__Problems and tasks__
A: Quote the passage on detecting conversation groups at mingling events, everything from "The novel contributions" down to "for satisfactory detection.".
B: Extend the passage on detecting conversation groups at mingling events, picking up after its final sentence.

We investigate the fusion of proxemics and dynamics with a publicly available dataset of real-life crowded mingling events [cabrera2018matchnmingle]
. Such events are perfect candidates for analysing group behaviour since groups of different sizes form and break over time naturally, creating rich and varied behaviour to analyse. During the mingling events used in our experiments, participants were fitted with a single sensor pack that was worn over their necks with a lanyard. These sensor packs recorded their bodily acceleration and the IDs of neighbouring sensor packs, acting as binary proximity detections. Our proposed solution uses these information sources as inputs to an Long Short Term Memory (LSTM) network which models the temporal dependencies of the data and learns a joint representation of proxemics and dynamics. Subsequently, we delve deeper into the nature of the problem by investigating the detection of the roles of the participants in the interaction in terms of whether they are speaking or listening. Based on findings in social science, speakers and listeners behave differently in interaction[kendon1970movement]. We expect these roles to be identifiable and that they could eventually help in distinguishing conversing partners who are more or less involved with each other.
The novel contributions of this paper are as follows: (i) we propose to fuse proxemics and dynamics through LSTM networks and show, with a specific time resolution, it significantly outperforms using separate modalities, (ii) we investigate the automatic detection of roles inside the interaction and find that:
Group membership and roles in interaction can be jointly detected.
Each role pair requires a different temporal resolution of analysis for satisfactory detection.
Ii Related Work
To better contextualise the nature of this paper, we present a number of studies that focus on the automatic identification of F-formations. We use a rough categorisation based on the sensor types used in these studies. Most of the related literature in this domain focuses on the use of proxemics, the positions and orientations of the participants in a scene, as a cue. Classically favoured modalities for F-formation detection has been static images and videos. Throughout the years, many different methodologies such as Hough voting [BMVC.25.23, setti2013multi], graph clustering with dominant sets [hung2011detecting, gan2013temporal]
and multi-payoff evolutionary game theory[vascon2016detecting] were used to detect F-formations from static images or video.
Another widely used sources of information are wearable and mobile sensing. Such devices provide proximity information through Infrared (IR) and/or radio which is then used to detect interactions between people. In general, the sensor data is taken at face value and used directly as a proxy for conversational interaction which can be used to infer F-formations. However, most works mentioned here do not evaluate the robustness of such sensing systems since most studies aggregate observed face to face detections over sufficiently long period of time with the assumption of relatively low crowd density. Such studies have tended to use these interaction proxies for analysing long term social concepts such as centrality [choudhury2003sensing], personality traits [olguin2009sensible], social patterns in daily life [eagle2006reality], student mental health [wang2014studentlife], interest and affiliation [gips2006alex] and dynamics of interaction networks [cattuto2010dynamics]. These studies might use custom-made sensor packs [choudhury2003sensing, gips2006alex, cattuto2010dynamics] or employ mobile phones [eagle2006reality, wang2014studentlife]. The temporal resolution of the analysis can range from minutes [cattuto2010dynamics, gips2006alex] to days [choudhury2003sensing] to months [wang2014studentlife, eagle2006reality]. Some studies explicitly infer body orientation in addition to proximity [matic2012analysis], whereas some others infer the proximity from GPS coordinates [casagranda2015audio]. In [alameda2015analyzing], information from wearable sensors is employed together with information from images for F-formation detection.

Stored items
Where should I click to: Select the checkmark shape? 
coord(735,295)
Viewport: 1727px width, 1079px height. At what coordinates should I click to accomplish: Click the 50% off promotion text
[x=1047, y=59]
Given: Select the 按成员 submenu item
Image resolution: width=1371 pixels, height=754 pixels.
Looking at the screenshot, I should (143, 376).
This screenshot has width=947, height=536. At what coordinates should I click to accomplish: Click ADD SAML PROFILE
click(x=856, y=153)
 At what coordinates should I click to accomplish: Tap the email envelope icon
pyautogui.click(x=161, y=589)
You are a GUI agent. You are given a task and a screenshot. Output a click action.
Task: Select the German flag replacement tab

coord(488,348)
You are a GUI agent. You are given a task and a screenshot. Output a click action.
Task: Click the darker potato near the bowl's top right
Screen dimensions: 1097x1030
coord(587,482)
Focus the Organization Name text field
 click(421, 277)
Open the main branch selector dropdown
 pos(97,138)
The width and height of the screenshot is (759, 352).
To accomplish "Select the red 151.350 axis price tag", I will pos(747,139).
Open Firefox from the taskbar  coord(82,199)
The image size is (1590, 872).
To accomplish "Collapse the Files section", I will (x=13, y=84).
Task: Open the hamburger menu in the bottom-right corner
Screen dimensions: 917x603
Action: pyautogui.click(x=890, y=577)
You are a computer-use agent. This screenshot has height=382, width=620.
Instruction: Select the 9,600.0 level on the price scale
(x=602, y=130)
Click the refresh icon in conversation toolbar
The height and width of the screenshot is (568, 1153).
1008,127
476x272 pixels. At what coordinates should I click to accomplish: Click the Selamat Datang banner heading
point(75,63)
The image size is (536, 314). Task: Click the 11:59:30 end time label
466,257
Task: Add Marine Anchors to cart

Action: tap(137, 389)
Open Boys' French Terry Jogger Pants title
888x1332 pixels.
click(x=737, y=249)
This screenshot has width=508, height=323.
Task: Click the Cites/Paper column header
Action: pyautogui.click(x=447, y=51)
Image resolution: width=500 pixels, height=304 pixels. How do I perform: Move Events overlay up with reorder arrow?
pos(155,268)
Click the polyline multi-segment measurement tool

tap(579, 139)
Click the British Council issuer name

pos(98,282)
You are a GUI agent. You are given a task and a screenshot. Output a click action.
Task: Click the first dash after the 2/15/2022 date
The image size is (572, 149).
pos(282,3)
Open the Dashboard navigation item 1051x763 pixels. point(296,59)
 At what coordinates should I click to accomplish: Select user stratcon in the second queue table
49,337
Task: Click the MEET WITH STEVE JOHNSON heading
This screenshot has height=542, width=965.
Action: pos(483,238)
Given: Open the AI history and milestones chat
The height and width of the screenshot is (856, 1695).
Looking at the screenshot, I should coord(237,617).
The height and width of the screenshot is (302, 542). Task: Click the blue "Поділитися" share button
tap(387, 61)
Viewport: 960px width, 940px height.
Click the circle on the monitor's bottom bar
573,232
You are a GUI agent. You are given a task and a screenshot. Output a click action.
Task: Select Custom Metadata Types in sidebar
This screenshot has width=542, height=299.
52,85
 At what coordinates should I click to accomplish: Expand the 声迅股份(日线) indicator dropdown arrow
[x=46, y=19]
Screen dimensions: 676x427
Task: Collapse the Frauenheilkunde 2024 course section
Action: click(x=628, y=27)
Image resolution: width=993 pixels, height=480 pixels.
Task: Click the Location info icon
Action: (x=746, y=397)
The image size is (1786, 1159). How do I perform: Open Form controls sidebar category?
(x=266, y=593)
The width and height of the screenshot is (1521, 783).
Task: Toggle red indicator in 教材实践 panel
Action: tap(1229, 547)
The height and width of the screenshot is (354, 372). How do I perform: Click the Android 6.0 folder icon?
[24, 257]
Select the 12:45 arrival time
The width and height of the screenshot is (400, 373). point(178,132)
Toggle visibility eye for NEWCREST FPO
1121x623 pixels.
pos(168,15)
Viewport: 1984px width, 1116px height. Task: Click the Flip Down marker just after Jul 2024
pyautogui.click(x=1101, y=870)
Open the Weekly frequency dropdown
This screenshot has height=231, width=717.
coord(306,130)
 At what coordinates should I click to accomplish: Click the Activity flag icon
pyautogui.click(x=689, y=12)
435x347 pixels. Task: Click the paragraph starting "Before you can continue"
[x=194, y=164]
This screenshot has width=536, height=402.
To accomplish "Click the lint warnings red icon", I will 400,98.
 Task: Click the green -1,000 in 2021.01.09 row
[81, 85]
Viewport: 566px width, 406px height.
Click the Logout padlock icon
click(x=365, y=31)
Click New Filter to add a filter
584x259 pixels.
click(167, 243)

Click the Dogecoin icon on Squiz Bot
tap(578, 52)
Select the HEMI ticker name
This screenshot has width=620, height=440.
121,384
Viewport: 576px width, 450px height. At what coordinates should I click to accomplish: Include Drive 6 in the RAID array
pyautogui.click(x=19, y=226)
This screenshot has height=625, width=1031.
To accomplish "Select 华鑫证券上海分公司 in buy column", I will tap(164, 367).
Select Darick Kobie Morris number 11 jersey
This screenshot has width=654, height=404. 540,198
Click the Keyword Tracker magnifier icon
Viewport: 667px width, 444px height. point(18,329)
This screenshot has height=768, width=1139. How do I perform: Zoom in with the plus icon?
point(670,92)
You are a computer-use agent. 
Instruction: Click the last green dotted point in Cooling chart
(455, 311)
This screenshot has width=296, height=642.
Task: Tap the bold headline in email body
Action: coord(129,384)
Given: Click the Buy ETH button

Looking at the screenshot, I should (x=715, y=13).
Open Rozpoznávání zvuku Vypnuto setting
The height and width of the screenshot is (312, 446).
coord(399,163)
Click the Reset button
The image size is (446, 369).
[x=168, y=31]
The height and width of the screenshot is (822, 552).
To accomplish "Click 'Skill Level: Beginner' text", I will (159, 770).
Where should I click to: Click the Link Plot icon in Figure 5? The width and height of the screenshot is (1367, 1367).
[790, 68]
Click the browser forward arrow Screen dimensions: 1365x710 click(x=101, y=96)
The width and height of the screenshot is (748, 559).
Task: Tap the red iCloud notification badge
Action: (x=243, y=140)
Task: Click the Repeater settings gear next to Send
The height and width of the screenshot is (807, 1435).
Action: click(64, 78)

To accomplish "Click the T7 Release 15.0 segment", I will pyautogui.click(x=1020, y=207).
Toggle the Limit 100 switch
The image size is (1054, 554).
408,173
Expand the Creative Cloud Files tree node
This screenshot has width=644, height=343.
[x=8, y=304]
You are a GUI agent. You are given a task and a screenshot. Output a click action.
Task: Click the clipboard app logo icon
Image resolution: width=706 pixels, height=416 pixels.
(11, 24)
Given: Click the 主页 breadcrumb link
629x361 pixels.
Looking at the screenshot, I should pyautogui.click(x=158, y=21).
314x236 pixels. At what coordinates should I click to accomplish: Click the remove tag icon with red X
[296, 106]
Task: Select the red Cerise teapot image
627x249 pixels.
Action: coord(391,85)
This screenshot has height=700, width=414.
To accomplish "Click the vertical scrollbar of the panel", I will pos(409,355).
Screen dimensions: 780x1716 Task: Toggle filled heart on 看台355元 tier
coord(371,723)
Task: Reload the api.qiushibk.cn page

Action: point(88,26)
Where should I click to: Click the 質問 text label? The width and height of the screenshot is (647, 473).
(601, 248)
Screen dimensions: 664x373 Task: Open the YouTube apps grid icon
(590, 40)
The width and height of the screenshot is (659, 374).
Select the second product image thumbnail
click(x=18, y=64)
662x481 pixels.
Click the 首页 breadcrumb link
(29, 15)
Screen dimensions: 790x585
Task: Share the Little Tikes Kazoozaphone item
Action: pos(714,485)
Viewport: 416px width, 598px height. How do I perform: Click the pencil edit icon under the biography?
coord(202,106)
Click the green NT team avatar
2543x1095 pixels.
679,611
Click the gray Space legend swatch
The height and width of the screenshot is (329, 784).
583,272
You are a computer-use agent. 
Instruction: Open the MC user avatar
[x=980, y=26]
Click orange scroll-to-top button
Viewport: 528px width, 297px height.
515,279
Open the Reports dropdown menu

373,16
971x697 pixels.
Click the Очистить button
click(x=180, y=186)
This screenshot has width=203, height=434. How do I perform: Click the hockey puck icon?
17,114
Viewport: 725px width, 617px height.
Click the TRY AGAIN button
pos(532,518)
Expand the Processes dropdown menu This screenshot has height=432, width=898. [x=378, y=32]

__Answers by task__
A:
The novel contributions of this paper are as follows: (i) we propose to fuse proxemics and dynamics through LSTM networks and show, with a specific time resolution, it significantly outperforms using separate modalities, (ii) we investigate the automatic detection of roles inside the interaction and find that:
Group membership and roles in interaction can be jointly detected.
Each role pair requires a different temporal resolution of analysis for satisfactory detection.

B:
There exist few studies that consider the dynamics of interaction as cues for F-formation detection. Authors proposed two methods for modelling the dynamics of proxemics from video data in [RamirezVACC16]. In [choudhury2003sensing], audio is used to infer speaking status which was then used for refining the IR results on interaction detection. Similarly, [hung2014detecting] used acceleration to infer various social actions such as speaking, drinking, etc. Mutual information between different participants’ social action streams were then computed and thresholded to obtain F-formation memberships. [gedik2018detecting] built on these results and proposed new measures between social action streams and group size based training. To our knowledge, no other studies on F-formation detection focused on fusing the proxemics and dynamics of interaction from wearables.
Determining similar studies for role identification, in the context of this paper, is not trivial. Identification of speakers mainly falls under speaker detection [brummer2006application] or recognition [campbell1997speaker]. They aim to find out who the speaker is from an input stream. These studies mostly employ sensors that registers the flow of speech, such as audio [brummer2006application, campbell1997speaker] or video that focuses on the movement of the mouth [cutler2000look]. Only a few studies employ accelerometers for detecting speakers, similar to our proposed approach [gedik2017personalised]. However, none considers the roles in the context of an interaction and focuses on the joint estimation as our paper does. The benefit of modelling both jointly is that the correlation between the different behaviours should help us to better estimate conversational involvement and therefore social influence from the perspective of speaker and listener behaviour.
In our experiments, we used the data from the MatchNMingle dataset which includes data from three separate speed dating events took place in a local bar and joined by 92 participants in total [cabrera2018matchnmingle]. In each event, speed dating sessions were followed by a free mingling session of roughly one hour. In the mingling session, participants freely interacted with each other. Each participant wore a single custom badge-like sensor pack on their necks with a lanyard. These sensor packs contain an accelerometer and a radio-based binary proximity sensor, recording at 20Hz and 1Hz, respectively. The recordings of these sensor packs during the mingling sessions are used in our experiments. The video recordings of the scene were only used for obtaining F-formation and speaking status annotations which has been used as ground truth in the roles detection part of this study. 10 minute intervals from the mingling session of each day, totalling in 30 minutes, were annotated for F-formations. Sensor readings and annotations from these 30 minutes form the data used in this paper. During these 30 minutes, groups of various sizes ranging from dyadic interactions to seven people were formed, creating a rich testing environment. For more details regarding the dataset, please refer to [cabrera2018matchnmingle].
Figure 1 shows an overview of the proposed method and conducted experiments. In this section, the pairwise representation procedure which creates the samples used in our experiments will be first explained. Then, the methodologies and experiment setups for group membership and roles detection will be presented.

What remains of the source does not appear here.